19 For though I am free from all, I have made myself a servant to all, that I might win more of them. 20 To the Jews I became as a Jew, in order to win Jews. To those under the law I became as one under the law (though not being myself under the law) that I might win those under the law. 21 To those outside the law I became as one outside the law (not being outside the law of God but under the law of Christ) that I might win those outside the law. 22 To the weak I became weak, that I might win the weak. I have become all things to all people, that by all means I might save some. 23 I do it all for the sake of the gospel, that I may share with them in its blessings. 

 The Holy Bible: English Standard Version. (2016). (1 Co 9:19–23). Wheaton, IL: Crossway Bibles.

By using his skill set to make tents, Paul makes himself a part of the marketplace, the melting pot of the ancient world. He makes his money just like everyone else in the marketplace. This gives him relational connection points that “handing out tracts” would never afford him. He joins a subculture and does relationship to “show” people Jesus.

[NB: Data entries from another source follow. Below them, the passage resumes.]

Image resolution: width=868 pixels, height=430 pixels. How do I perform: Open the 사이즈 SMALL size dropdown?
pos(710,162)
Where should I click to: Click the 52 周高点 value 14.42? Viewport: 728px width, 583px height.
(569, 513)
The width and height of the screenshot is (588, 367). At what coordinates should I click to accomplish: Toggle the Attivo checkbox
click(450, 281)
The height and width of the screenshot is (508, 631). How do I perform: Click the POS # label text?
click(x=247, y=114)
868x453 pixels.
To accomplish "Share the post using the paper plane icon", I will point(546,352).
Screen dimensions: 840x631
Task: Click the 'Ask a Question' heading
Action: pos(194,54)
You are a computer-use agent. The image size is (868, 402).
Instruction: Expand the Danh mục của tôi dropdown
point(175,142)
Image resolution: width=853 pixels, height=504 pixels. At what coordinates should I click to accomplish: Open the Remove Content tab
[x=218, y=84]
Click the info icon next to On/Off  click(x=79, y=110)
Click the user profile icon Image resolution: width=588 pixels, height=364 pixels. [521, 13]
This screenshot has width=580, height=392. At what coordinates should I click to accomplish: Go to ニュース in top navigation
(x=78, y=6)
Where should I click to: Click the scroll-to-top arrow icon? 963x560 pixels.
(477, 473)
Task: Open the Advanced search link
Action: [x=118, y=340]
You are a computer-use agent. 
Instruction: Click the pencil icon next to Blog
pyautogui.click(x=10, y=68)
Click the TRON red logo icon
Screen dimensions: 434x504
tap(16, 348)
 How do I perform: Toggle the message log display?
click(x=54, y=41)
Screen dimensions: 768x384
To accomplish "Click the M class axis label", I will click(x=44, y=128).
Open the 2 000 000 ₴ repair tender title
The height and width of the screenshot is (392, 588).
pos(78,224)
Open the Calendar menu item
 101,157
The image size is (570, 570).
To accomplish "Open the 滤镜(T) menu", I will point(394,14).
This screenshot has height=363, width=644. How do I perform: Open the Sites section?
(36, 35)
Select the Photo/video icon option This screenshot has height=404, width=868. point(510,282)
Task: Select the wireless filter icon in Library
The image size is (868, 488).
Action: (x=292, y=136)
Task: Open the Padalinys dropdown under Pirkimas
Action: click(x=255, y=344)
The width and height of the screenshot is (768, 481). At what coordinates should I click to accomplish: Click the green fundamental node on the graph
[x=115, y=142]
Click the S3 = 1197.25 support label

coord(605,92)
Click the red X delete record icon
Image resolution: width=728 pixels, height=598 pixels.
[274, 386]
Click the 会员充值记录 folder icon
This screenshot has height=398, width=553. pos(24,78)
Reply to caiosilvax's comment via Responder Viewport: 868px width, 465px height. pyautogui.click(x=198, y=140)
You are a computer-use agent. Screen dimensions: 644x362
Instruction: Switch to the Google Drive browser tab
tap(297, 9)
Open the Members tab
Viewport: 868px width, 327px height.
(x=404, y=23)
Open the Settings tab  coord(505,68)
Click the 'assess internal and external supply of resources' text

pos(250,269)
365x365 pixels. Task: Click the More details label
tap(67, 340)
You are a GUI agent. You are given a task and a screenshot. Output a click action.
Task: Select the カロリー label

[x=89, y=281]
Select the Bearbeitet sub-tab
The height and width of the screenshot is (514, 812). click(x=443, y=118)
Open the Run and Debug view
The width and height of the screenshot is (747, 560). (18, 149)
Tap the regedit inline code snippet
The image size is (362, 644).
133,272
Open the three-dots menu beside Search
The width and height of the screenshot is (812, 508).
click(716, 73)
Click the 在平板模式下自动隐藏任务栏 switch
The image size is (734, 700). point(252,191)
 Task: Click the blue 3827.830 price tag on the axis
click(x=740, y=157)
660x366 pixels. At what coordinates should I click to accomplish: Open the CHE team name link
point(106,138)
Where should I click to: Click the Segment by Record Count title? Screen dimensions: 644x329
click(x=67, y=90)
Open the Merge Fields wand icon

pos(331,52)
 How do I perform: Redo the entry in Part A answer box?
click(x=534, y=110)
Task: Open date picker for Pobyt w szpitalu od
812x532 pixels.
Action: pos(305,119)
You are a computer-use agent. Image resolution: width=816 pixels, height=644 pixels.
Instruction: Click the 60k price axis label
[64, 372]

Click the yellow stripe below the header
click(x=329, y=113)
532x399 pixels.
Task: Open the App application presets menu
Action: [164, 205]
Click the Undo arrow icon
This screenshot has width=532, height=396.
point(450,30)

So here we are…Pop Culture Pastor. The name alone sums me up in a completeness that makes me giggle and the most devout grumble. I was the only child of a single mother who worked long hours to put food on the table. Much like Bill Murray’s character in the movie Scrooged, I was raised on pop culture. I dreamed of rebel alliances in the stars being led by light sword wielding monks. I imagined looking for treasures of history with only my whip and sidearm to guard me. My best friends were the neighborhood kids from the Goon Docks. I ingested copious amounts of cereal from the biggest bowl I could find everyday after school while wondering why no one on GI Joe ever died. Even the bad guys always had time to parachute out when their planes were hit. Cartoons, movies, television, music, comics…my life blood. I still love it all. I love the stories and the tropes! I love Jesus and people!

So this blog is me. It is just so completely me. Its the conversations I have and the life I lead. I am looking for my people. The geeks. The sci fi lovers. People who quote LOTR freely and know immediately what LOTR is short for. Are you my people? Then welcome.